Como un niño pequeño.
Hace muchos años que el mundo árabe y musulmán me atrae. Probablemente las agencias de seguridad norteamericanas, CIA, CSI y todas esas empresas informáticas y de redes sociales que nos tienen controlados, estarán escrutando los mensajes ocultos que estoy trasladando.
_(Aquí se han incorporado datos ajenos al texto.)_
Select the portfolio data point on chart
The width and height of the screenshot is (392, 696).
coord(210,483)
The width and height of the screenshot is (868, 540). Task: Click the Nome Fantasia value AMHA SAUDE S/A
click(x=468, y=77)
Y, mientras que medio mundo - siendo generoso - identifica al musulmán y al árabe con terrorismo, extremismo, y atraso social y cultural, - sin negar los aspectos más oscuros que toda civilización porta - a mí me han atraído su refinamiento en sus obras arquitectónicas, su letras cúficas y cursivas que recorren sus paredes, y su carácter cercano, en aquellos países que he vistado, y ese carácter de pueblo vivo, conocedor y orgulloso de su historia, de su religión, de su comercio y cercanía.
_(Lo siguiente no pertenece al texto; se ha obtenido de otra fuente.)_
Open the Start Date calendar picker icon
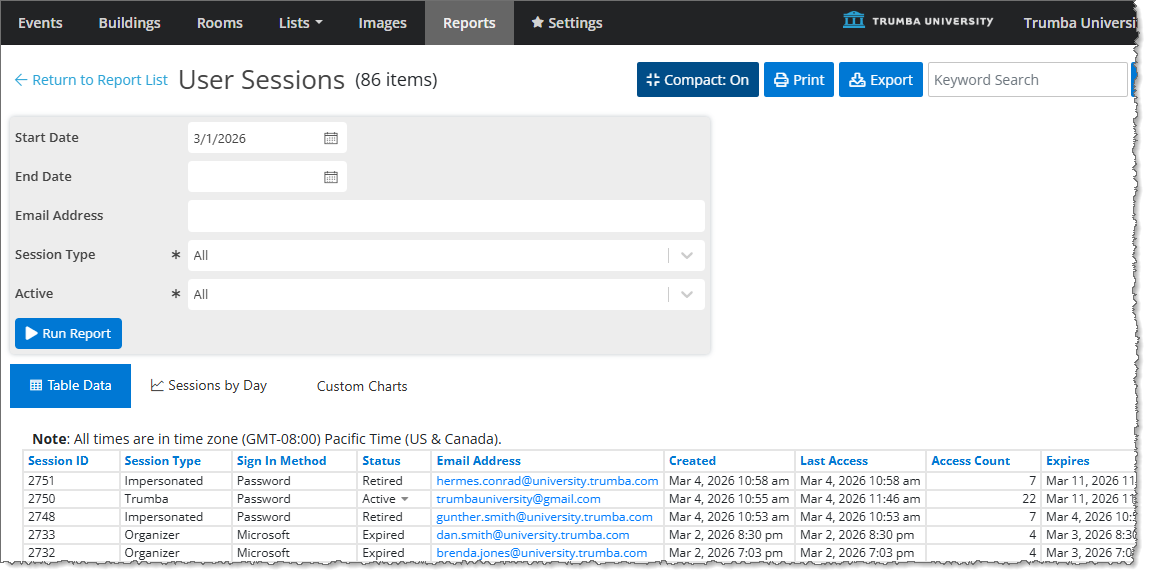Screen dimensions: 1150x576 point(331,138)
A menudo recuerdo esa raíz nuestra que parece avergonzar a más de uno , aquí nacido, y olvida los 800 años de Al Andalus, y el esplendor que el Califato de Córdoba o el reino Nazarita de Granada significó para nuestra propia historia, y todo lo que nos aportaron. Desde la huerta, a esas palabras tan mágicas que adornan nuestro idioma, pinchar el enlace y mirar cuántas tan curiosas, pasando por supuesto por sus restos artísticos, el flamenco, o esas mujeres morenazas que quitan el hipo con tan sólo mirarlas.
Como un niño pequeño. Así estoy. Llevo apenas 3 clases, y es realmente alfabetizarse de nuevo, a través del alifato, y como tal he aprendido mis primeras 5 consonantes - las 4 primeras y Nun - aparte de las 3 vocales que usan. Ya os digo que es difícil, muy difícil, y más para alguien tan torpón en los idiomas como lo soy, pero os digo que estoy deseando que llegue los lunes y miércoles para que llegue el momento de ir a clase, en esta ocasión de alumno. Eso sí, como buen alumno, llevo fatal hacer los deberes !!!! ¡¡¡ De hecho, mañana me pongo a ello !!!